----- EXERCISE TEXT -----

Norman Lamb, who served in the coalition government, said that while there were reasonable savings to be made, “enormous pressure” from the Government to drive down hospital deficits would lead to “bad decisions” and “care and safety being compromised”.

His warning came as healthcare experts said a new measure of how many nurses and care assistants should work on wards, proposed by Lord Carter this week in a report on how the NHS can save £5bn by 2020, could become an excuse for hospital managers to “drive down staffing numbers to unsafe levels”. It also comes as a report from the National Audit Office this week warned that the NHS has a shortfall of 50,000 clinical staff and that hospitals trying to save cash risked “understating their true staff needs”.

The new staffing benchmark proposed by Lord Carter would encourage hospitals to move towards average levels of staffing, leaving many wards understaffed, the Nuffield Trust think-tank said.

“We know NHS hospitals have historically been understaffed,” the Nuffield Trust’s senior policy analyst, Sally Gainsbury, told the Health Service Journal. “So using average levels as the basis for setting safe staffing levels risks continuing that trend into the future.”

The cash crisis enveloping the health sector in England was laid bare this week as Whitehall sources reported the Department of Health (DH) is close to overspending its budget for this year, triggering a potential bailout from the Treasury. The DH is also planning to cut 650 civil service jobs by 2017 to reduce its running costs by 30 per cent.

----- RECORD EXCERPTS -----

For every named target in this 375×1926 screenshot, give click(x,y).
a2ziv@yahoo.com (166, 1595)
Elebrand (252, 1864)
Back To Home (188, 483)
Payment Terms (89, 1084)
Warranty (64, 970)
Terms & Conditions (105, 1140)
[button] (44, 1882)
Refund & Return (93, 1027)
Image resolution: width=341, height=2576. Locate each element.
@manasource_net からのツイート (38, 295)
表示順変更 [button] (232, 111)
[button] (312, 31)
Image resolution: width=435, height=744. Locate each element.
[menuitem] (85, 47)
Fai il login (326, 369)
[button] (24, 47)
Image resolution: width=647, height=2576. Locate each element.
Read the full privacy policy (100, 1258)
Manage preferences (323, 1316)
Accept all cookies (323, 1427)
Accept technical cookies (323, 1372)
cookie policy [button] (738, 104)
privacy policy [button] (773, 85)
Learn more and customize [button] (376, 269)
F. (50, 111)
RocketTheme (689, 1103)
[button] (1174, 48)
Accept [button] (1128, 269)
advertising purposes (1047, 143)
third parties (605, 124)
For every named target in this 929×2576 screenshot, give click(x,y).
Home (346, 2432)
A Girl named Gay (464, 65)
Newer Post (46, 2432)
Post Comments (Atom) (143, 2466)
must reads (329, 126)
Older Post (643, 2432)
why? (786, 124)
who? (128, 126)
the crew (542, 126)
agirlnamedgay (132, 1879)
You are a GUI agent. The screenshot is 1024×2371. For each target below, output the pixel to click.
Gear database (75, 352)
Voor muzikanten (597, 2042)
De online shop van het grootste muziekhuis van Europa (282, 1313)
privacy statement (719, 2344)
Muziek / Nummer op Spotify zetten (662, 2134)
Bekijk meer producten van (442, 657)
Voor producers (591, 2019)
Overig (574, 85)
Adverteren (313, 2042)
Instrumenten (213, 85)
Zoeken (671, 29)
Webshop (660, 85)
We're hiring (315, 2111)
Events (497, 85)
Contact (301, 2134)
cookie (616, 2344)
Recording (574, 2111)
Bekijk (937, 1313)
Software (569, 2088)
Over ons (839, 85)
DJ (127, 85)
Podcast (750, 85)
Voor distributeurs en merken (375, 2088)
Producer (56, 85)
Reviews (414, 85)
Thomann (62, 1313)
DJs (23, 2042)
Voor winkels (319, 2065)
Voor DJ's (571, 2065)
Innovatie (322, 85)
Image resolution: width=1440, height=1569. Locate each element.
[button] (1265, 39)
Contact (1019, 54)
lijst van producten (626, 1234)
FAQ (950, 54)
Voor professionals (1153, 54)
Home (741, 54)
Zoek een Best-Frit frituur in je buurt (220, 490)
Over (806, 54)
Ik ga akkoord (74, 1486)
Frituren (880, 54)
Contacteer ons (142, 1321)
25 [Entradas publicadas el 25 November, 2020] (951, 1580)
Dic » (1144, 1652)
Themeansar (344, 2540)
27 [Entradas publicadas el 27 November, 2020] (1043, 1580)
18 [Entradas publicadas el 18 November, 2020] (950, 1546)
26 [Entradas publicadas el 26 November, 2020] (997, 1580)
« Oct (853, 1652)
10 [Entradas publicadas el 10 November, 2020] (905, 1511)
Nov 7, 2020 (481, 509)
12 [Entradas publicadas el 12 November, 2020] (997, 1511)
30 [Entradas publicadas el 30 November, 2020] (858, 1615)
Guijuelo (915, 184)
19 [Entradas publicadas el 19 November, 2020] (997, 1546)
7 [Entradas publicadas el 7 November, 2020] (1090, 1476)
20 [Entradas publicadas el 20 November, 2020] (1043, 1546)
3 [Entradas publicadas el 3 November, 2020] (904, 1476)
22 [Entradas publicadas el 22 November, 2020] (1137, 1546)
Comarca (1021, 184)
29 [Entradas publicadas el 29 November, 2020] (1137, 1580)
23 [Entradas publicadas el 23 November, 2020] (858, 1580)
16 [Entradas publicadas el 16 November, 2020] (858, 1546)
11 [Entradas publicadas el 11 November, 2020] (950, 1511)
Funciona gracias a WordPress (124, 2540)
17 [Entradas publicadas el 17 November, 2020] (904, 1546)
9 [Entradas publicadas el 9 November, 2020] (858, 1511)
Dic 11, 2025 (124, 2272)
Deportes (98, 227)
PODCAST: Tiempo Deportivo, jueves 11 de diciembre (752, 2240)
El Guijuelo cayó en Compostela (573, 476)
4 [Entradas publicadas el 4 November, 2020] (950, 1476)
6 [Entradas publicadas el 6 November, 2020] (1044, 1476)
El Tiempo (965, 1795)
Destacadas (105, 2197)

-----

**BRIEF**: In the NHS staffing text, how many civil service jobs is the Department of Health planning to cut by 2017? You won't need the records for this.

**ANSWER TO THE PROBLEM**: 650 civil service jobs.